Worse yet, research doesn’t work like that. You don’t work on something for 20 or 50 years and it suddenly pops out overnight. You get gradual improvements. First customers pay a lot for not much except the novelty. Each year brings gradual improvements, some more astonishing than others. But there is never a point at which something went from totally useless to perfect. Edison’s light bulb has a date assigned to it, but that is fake news; the ones before burned out quicker and gave less light, ones after burned out later and gave more light. Early adopters used them to show off their wealth and modernity.
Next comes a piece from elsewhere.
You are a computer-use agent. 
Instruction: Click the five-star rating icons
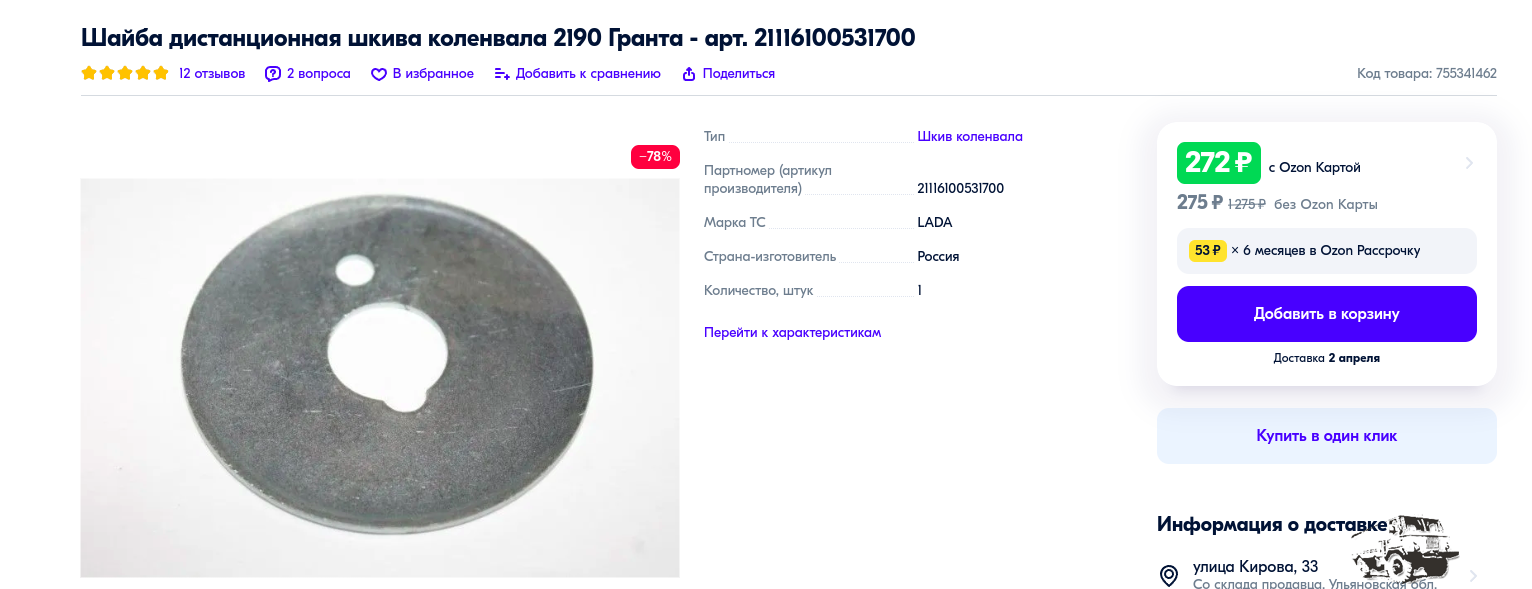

That is how just about everything works. I bet even things like Pet Rocks had gradual phases. Frisbees did, hula hoops did, just about everything did.
“Andrew Charlton is a managing director at Accenture.”
Accenture is big time into IT services and consulting. If they believe in the hydrogen solution, why aren’t they jumping into it big time? Should be a very sound, can’t lose, business proposition.
Perhaps some inquiries into Accenture’s net-zero plans would be in order. Bet hydrogen is not a part.
Here’s a major fallacy in Andrew Charlton’s analysis: “hydrogen production, renewable energy, batteries, green metals and mineral processing using clean energy are just some of the opportunities that can create tens of thousands of new jobs”.
When you just count jobs in the energy industry, you are missing the most important fact: the energy itself can create a lot more jobs than are needed to create the energy. Worse than that, the rule of thumb is that every time you increase the price of energy by the equivalent of one job, the extra energy cost destroys 2-3 jobs in the rest of the economy. This is exactly what happens with inefficient “green” energy. All those praised jobs in the renewable energy industry would destroy many more jobs in the rest of the economy, simply because the energy produced would be more expensive.
“Green” renewable energy is a large-scale Bastiat’s Window.